== THE TASK ==
In the entries below, the lines from the one with "Image resolution: width=533" through the one with "Select the Minimum speed reading 469.2 MB/s" are to be copied exactly; both ends count.

▬▬▬

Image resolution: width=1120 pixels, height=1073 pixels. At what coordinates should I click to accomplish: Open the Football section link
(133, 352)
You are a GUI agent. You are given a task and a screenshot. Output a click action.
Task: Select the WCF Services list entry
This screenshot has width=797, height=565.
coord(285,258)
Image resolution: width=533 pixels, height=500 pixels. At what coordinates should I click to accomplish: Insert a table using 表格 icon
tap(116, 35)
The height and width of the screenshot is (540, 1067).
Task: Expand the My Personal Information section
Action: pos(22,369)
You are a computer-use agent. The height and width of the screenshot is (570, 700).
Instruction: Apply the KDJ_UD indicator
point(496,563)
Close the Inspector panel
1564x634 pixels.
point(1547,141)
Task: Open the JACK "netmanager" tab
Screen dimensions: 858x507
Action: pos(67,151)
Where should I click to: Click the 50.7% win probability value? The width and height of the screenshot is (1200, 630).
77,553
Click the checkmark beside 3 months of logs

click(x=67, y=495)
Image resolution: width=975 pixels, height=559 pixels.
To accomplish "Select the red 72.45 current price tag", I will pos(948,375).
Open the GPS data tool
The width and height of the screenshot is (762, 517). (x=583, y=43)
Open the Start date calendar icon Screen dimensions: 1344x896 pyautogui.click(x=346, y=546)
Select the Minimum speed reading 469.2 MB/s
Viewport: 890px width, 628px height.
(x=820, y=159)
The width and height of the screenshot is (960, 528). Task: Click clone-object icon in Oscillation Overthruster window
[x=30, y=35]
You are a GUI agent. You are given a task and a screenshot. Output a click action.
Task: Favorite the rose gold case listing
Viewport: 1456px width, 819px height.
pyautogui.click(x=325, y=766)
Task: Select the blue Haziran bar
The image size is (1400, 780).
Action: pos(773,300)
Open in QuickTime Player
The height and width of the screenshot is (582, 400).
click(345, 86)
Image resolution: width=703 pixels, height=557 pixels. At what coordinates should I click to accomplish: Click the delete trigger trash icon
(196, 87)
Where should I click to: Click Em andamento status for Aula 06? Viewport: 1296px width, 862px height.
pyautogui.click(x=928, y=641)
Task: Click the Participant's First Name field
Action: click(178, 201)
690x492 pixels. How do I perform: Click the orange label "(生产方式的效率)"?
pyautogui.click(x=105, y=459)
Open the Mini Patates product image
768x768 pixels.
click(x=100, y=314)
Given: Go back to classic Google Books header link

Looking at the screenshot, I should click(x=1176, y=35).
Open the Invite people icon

▬▬▬

== RESPONSE AREA ==
Image resolution: width=533 pixels, height=500 pixels. At what coordinates should I click to accomplish: Insert a table using 表格 icon
tap(116, 35)
The height and width of the screenshot is (540, 1067).
Task: Expand the My Personal Information section
Action: pos(22,369)
You are a computer-use agent. The height and width of the screenshot is (570, 700).
Instruction: Apply the KDJ_UD indicator
point(496,563)
Close the Inspector panel
1564x634 pixels.
point(1547,141)
Task: Open the JACK "netmanager" tab
Screen dimensions: 858x507
Action: pos(67,151)
Where should I click to: Click the 50.7% win probability value? The width and height of the screenshot is (1200, 630).
77,553
Click the checkmark beside 3 months of logs

click(x=67, y=495)
Image resolution: width=975 pixels, height=559 pixels.
To accomplish "Select the red 72.45 current price tag", I will pos(948,375).
Open the GPS data tool
The width and height of the screenshot is (762, 517). (x=583, y=43)
Open the Start date calendar icon Screen dimensions: 1344x896 pyautogui.click(x=346, y=546)
Select the Minimum speed reading 469.2 MB/s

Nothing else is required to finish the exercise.